Podlaski Produkt Lokalny. Barć Podlaska – rodzinna pasja pszczelarska
Podlaski Produkt Lokalny. Barć Podlaska – rodzinna pasja pszczelarska / Producent
Pszczele matki przygotowane do sprzedaży bzyczą z kilkoma towarzyszkami w specjalnych, plastikowych pudełeczkach ustawionych na stole w pszczelarskim sklepiku pani Iwony w Sokółce. – To tzw. klateczki wysyłkowe z matkami. One są w nich razem z grupką pszczół, mają pokarm i czekają na nowych właścicieli – wyjaśnia pani Iwona. – Zajmowanie się matkami to dziś przede wszystkim moje zadanie. Zresztą całe rodzinne pszczelarzenie, to u nas głównie moja rola.
Magisterka z pasieki
Pani Iwona przed ślubem o pszczołach nie wiedziała zbyt wiele. Jednak, gdy okazało się, że mąż ma blisko 80 rodzin pszczelich i to jego wielka pasja – trzeba było pomóc.
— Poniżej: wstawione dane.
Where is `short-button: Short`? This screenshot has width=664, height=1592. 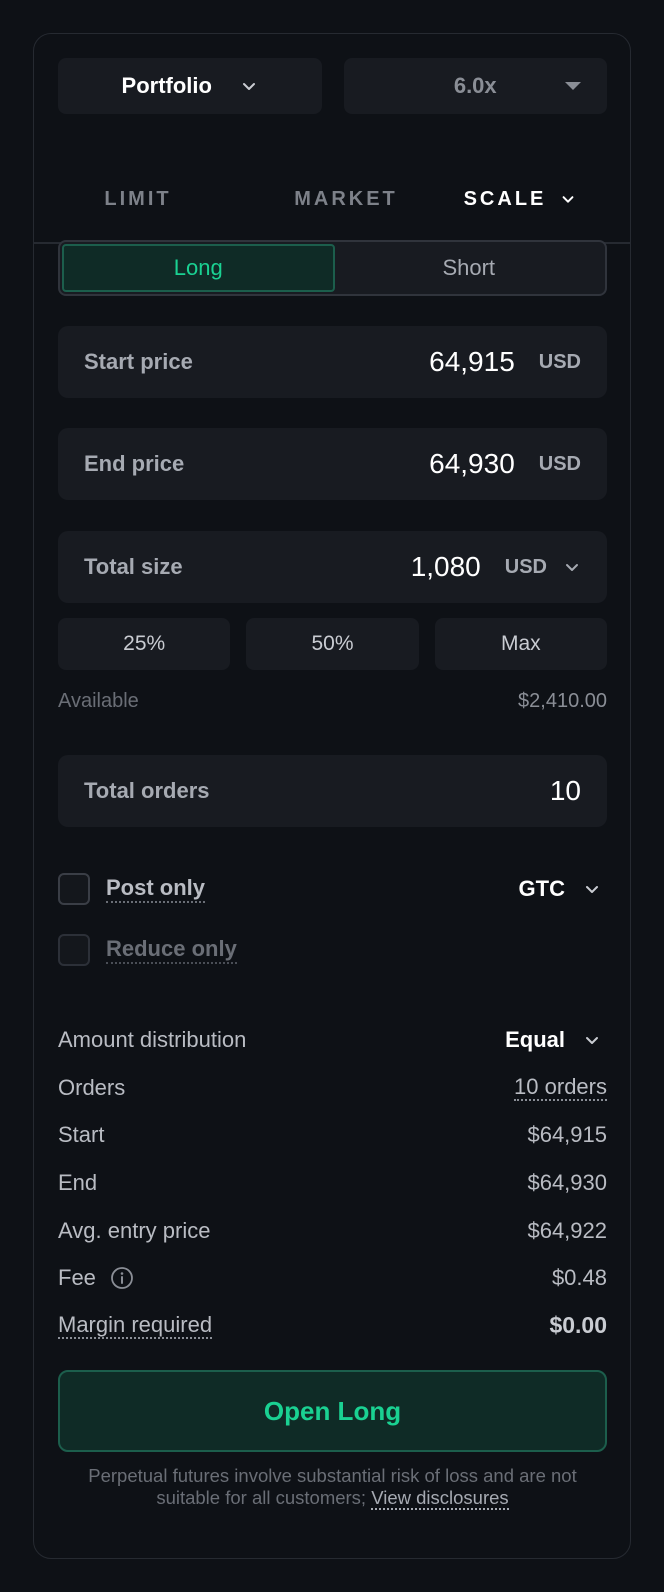
short-button: Short is located at coordinates (470, 268).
- Jak było miodobranie, to pomagałam, ale bardziej w pracowni przy wirowaniu, nalewaniu miodu – opowiada pani Iwona. – Nawet był taki czas, że namawiałam męża, aby zmniejszył liczbę rodzin, bo pracy dużo przy nich i nic więcej. I mąż, i teściowa te miody po prostu rozdawali. A ja chciałam, by to było bardziej uporządkowane.
Pszczołami pani Iwona zajęła się najpierw od strony biznesowej. Studiując marketing i zarządzanie na Politechnice Białostockiej napisała pracę magisterską pn.: „Produkcja pszczelarska w Polsce. Analiza opłacalności".
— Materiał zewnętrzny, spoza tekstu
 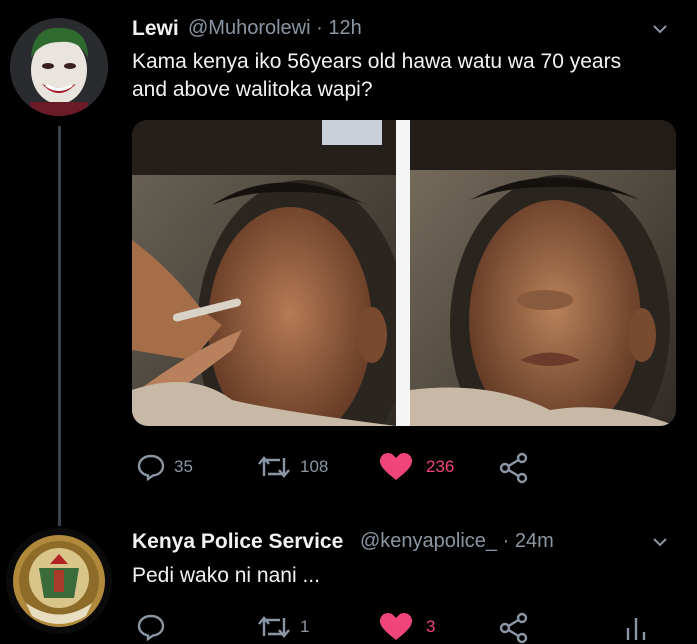 What do you see at coordinates (275, 28) in the screenshot?
I see `author-handle-time: @Muhorolewi · 12h` at bounding box center [275, 28].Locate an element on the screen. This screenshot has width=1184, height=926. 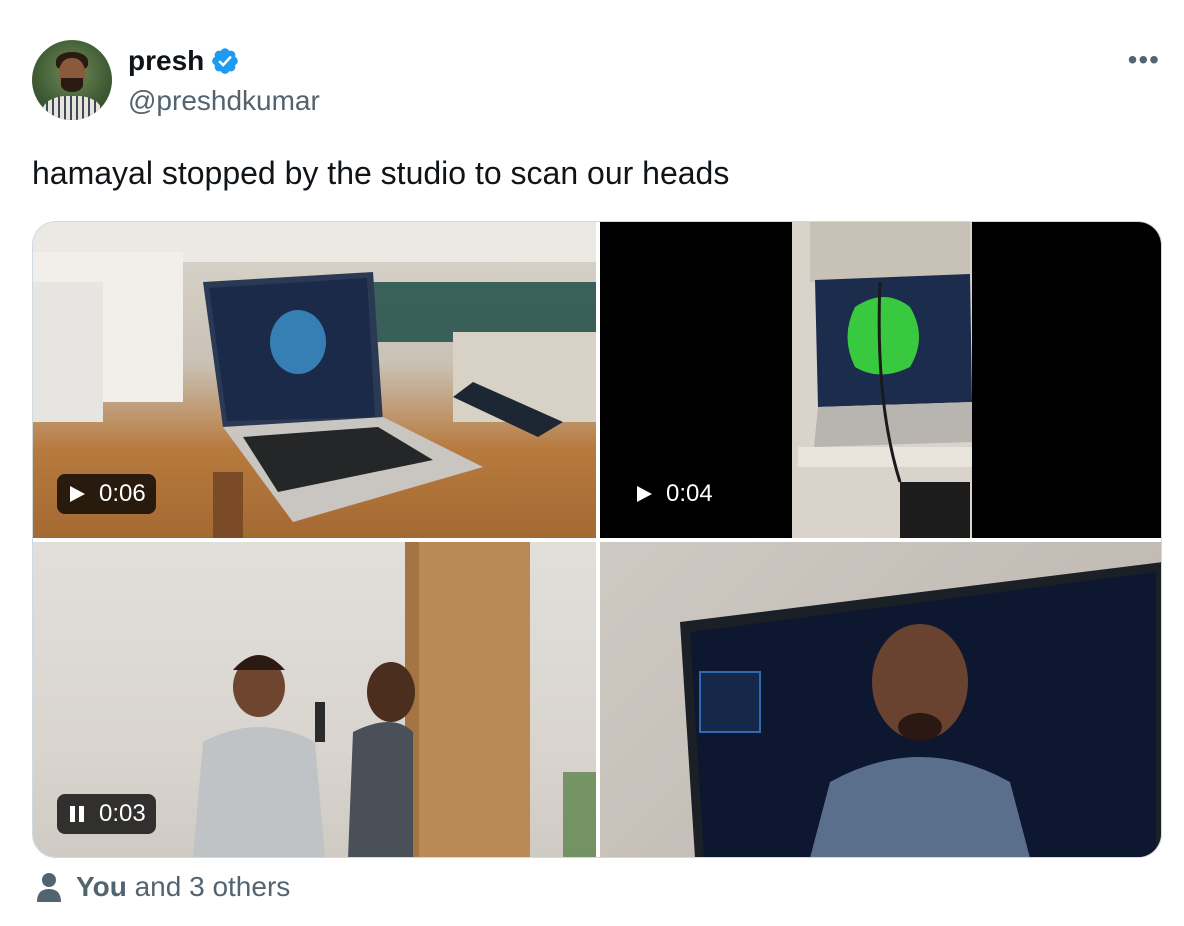
author-handle: @preshdkumar is located at coordinates (224, 101).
- Wzięło się to stąd, że miałam małe dzieci i niezbyt dużo czasu na podróże do bibliotek. A w domu było mnóstwo książek o pszczołach, pszczelarstwie, pasiekach. Skorzystałam z nich i tak powstała praca, a dzięki temu już wiedziałam, jak do tej rodzinnej pasji podejść. Bo u nas były tylko pasieki stacjonarne, a ja chciałam jeszcze to rozszerzyć o wędrowną.
Potem zaczęła wraz z mężem jeździć bezpośrednio do pracy przy ulach.
- I jak już pracowałam bezpośrednio z pszczołami, zaczęłam się w nich zakochiwać - przyznaje Iwona Siniło.
Z zapachem pszczelego wosku
Dziś prowadzą z mężem dwa oddzielne gospodarstwa pszczelarskie, pani Iwona ma ponad 70 pszczelich rodzin. Ule są usytuowane w dwóch pasiekach stacjonarnych w Wierzchlesiu i Sokółce, jest też część wędrowna - zgodnie z zamiarami pani Iwony.
- Jeżdżę z pszczołami do Pierożek w gm. Szudziałowo, jest tam 100-letni sad i pola uprawne – wyjaśnia Iwona Siniło. - Zbierają mi tam wielokwiat, wczesny, jaśniutki a potem rzepak.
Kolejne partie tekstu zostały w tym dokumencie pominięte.